Der Wind strich durch Ihre Federn
Und es schien ganz so,
Als wollt sie sich erheben.
Sie zuckte die Flügel,
Sie bäumte sich auf,
Doch der Stacheldraht,
Er ließ sie nicht los.
Des Menschen Werk!
Dann war es wieder still;
Sie hatte es aufgegeben.
Ich betrachtete sie lange Zeit,
Dann ging ich weiter;
Und die Natur, sie schwieg.
(15. Oktober 1980)
HERBSTSONETT AN ALLE MITLÄUFER
Jetzt sind die Tage wieder grau,
Reif bedeckt das kahle Land.
Das Leben wird zur Nebelwand,
Es riecht nach Tod und Kälte.
Die Zeit der Taten ist vorüber,
Mensch und Tier zieh`n sich zurück.
Die Ruh hält Einzug Stück für Stück,
Hinter Fenstern brennt das Licht.
Selbst die "Engagierten" schweigen,
Um bei verschloss`nen Türen
Recht stolz zu triumphieren.
Man war keiner von den Feigen,
Doch in dieser Jahreszeit
Ist`s gesünder, wenn man zu Hause bleibt.
(Oktober 1983)
HEY DU
Bleib niemals,
Wenn du Verlierer bist,
Resignierend unten liegen.
Vergiss niemals,
Mit geballter Faust
Dich wieder zu erheben.
Lass niemals nach,
Für deine Träume zu kämpfen,
Zu hoffen und … zu siegen.
Kurz gesagt,
Solang du bist,
Hör niemals auf zu leben!
(Juli 1984)
AM MEER
Sitz am Strand,
Lass Steine hüpfen,
Zwei-, dreimal,
Und sie versinken.
Das Wasser schweigt,
Ich denk und denke:
Sehnsucht nach dir?
Sehnsucht nach andrem?
Wie die Wellen
Immer grübeln,
Bis selbst das Leben
Zum Gedanken wird.
So verstreichen
Flut und Ebbe,
Und ich versäum`
Vor lauter Suchen
Glatt zu finden.
(Frankreich, August 1984)
DEMOKRATISCHE METAMORPHOSE
Sie proklamieren,
Es komme die ganze
Macht aus dem Volk.
Macht aus dem Volk?
Macht aus dem Volk
Nur keinen Idioten,
Wir haben euch doch
Längst durchschaut!
(November 1985)
Schweigend und bisweilen
Mit gesenktem, müdem Blick
Ging der alte Kanzler
Das graue Zimmer immer wieder
Auf und ab;
Träumte von bunten Spielplätzen,
Auf deren grünen Wiesen
Ein paar Jungen Fußball spielten,
Ungeschickt noch,
Doch in Gedanken große Stars;
So trieben sie den schweren Ball
Einander zu, hin zur Sonne …
Und dem alten Kanzler
Blieb nichts zu tun
Als immer wieder,
Schweigend und bisweilen
Mit gesenktem, müdem Blick
Das graue Zimmer auf und ab
Zu gehen.
(Januar 1985)
Sitze vor diesem Blatt
Und möchte Worte schreiben,
Durch die man niemals mich vergisst.
Sitze vor diesem Blatt
Und erkenne:
Nur Worte sind dafür zu wenig.
(Januar 1985)
DIE TAUBEN
Die Verrückte ging jeden Tag
In den Supermarkt und kaufte
Tiefgefrorene Pommes frites
In der Tüte,
Die sie dann im Städtischen Park,
Kinderaugenlächelnd
An die Tauben verfütterte
Und sich bemühte,
Dass jede Taube gleich viel Pommes bekam.

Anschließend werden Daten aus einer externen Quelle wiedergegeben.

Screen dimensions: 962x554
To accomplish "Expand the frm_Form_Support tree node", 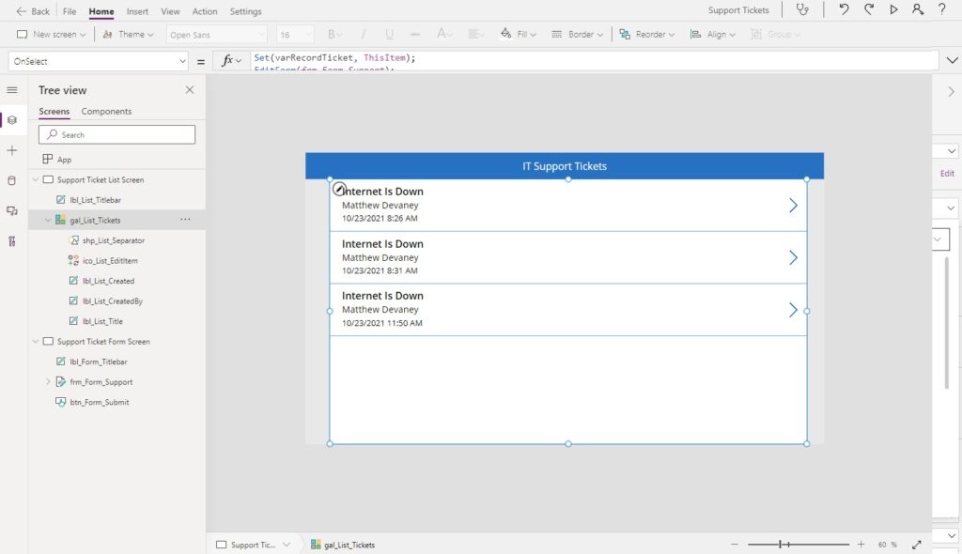I will pos(48,381).
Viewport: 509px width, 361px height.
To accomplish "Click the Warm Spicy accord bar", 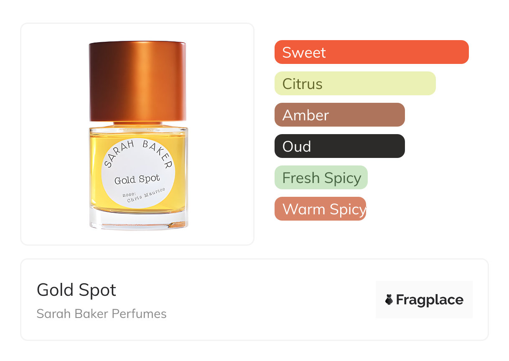I will (x=320, y=209).
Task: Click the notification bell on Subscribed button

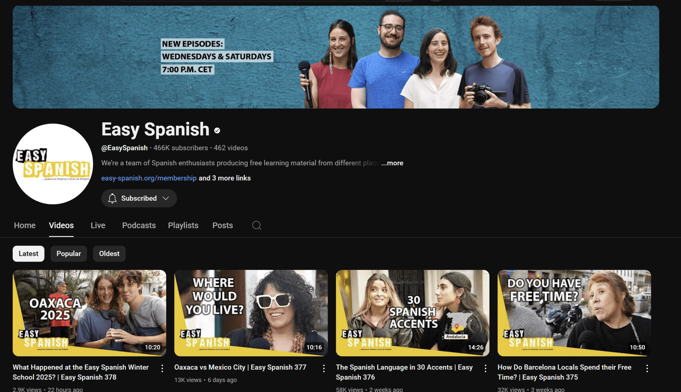Action: click(112, 198)
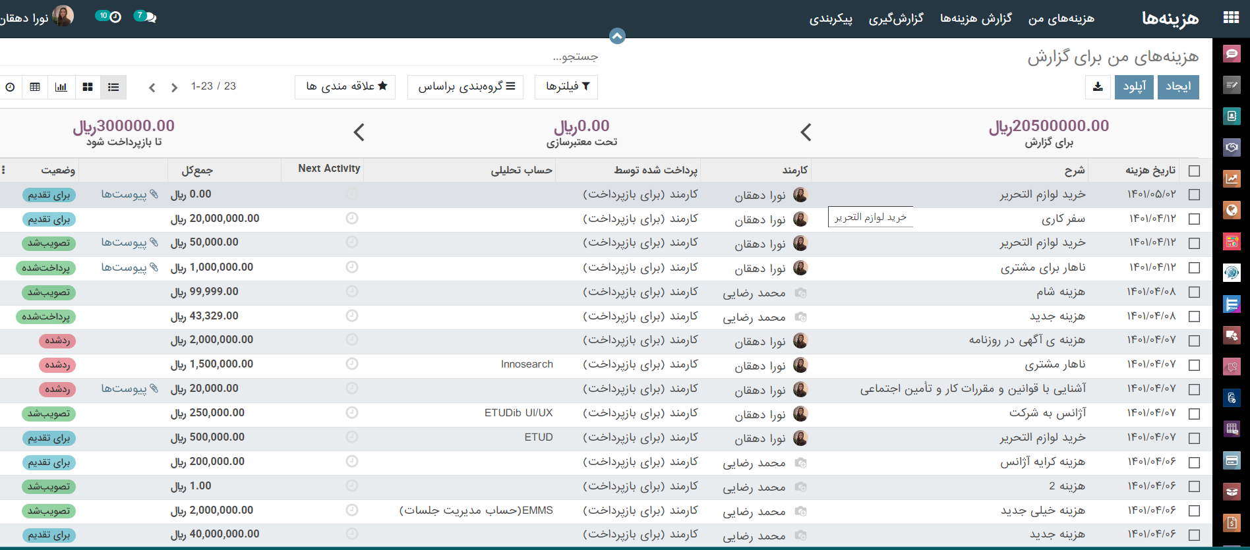The image size is (1250, 550).
Task: Open the activity clock view icon
Action: point(11,87)
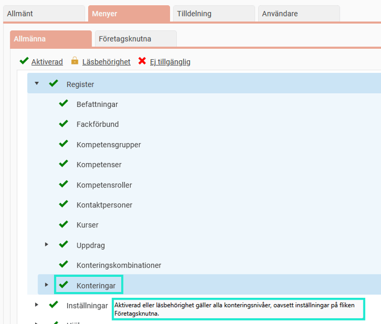Select the Konteringar tree item label
Viewport: 381px width, 324px height.
96,285
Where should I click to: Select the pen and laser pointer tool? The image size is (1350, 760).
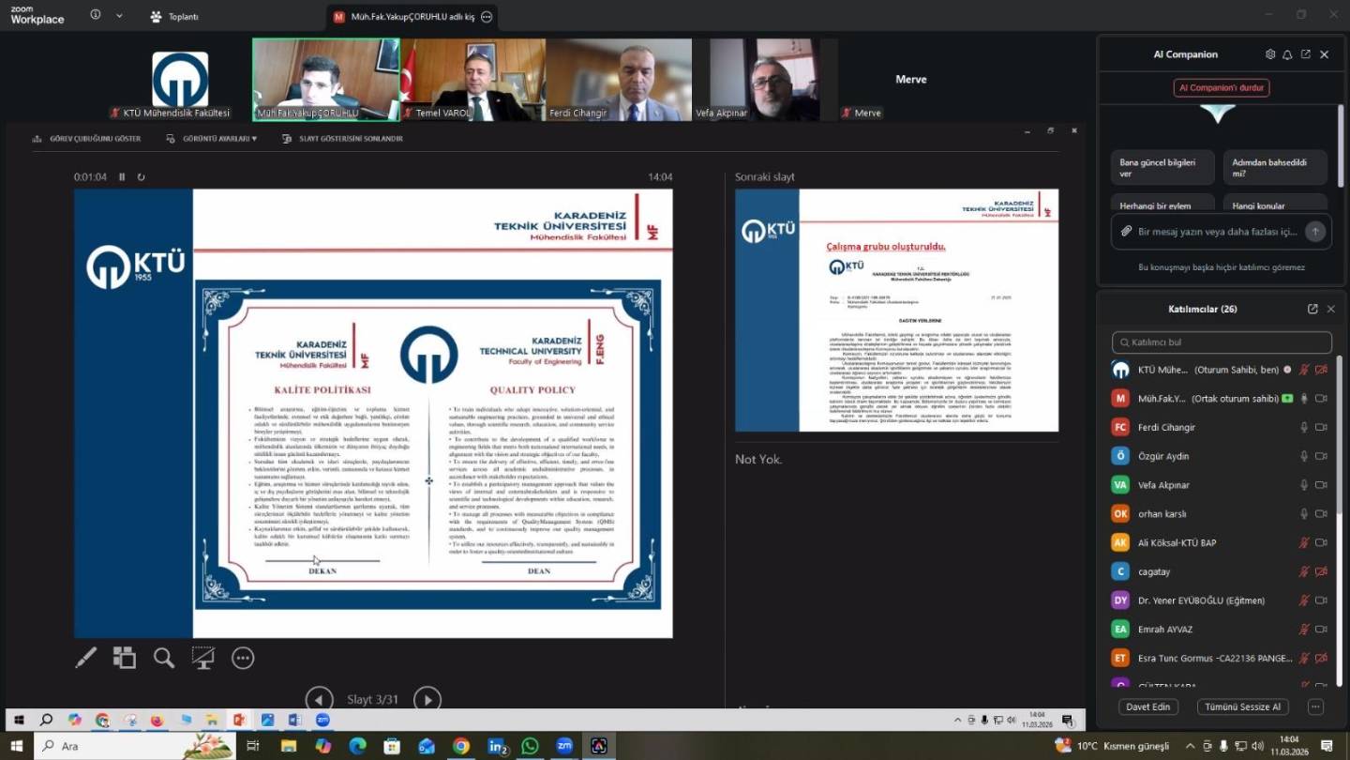[x=86, y=659]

Doch obwohl kein Vogel daran starb,
Sagten die Passanten im Vorbeigehen:
Oh, du meine Güte,
Das ist ja Tierquälerei!
Jetzt ist die Verrückte in einer Anstalt.
Dachauer Straße 26,
Zwangsjacke,
Kahl geschoren,
Vergitterte Fenster,
Schalldicht,
Grau.
P.S.:
Einmal gab`s Wiener Schnitzel
Mit Pommes frites -
Da hat die Verrückte geweint.
(April 1985)
EINE ASIATISCHE REISE
Nur dasitzen
Und zuschau`n,
Wie langsam,
Ganz langsam
Die Sonne untergeht,
Farben geboren werden
Und wieder sterben,
Die Erde, alles um dich
Ständig dunkler wird,
Während gleichzeitig
Die ersten Sterne melden:
Es wird Nacht.
… und bei all dem
Nicht gestört werden,
Allein dafür
Hat es sich gelohnt.
Am Ende,
Wenn der Tag
Aus ist,
Möchtest Du
Am liebsten applaudieren,
Doch wär es sinnlos,
Die Heldin würd` sich
Nicht verbeugen,
Weil es für sie
So selbstverständlich ist.
Aber überhaupt mal
Dieses Gefühl zu haben
… und bei all dem
Nicht gestört zu werden,
Allein dafür
Hat es sich gelohnt.
(Lombok/Indonesien, August 1985)
DIE ANTWORT
Am Tag, als die Bomben
Auf die Erde fielen,
Fragte irgendwo ein
Kind seine Mutter:
"Warum hast du mich geboren?"
Und die Mutter blickte
Das Kind lange an
Und wusste keine Antwort.
(Juni 1986)
GEDICHT ZU TSCHERNOBYL
(über die Betroffenheit eineinhalb Jahre danach)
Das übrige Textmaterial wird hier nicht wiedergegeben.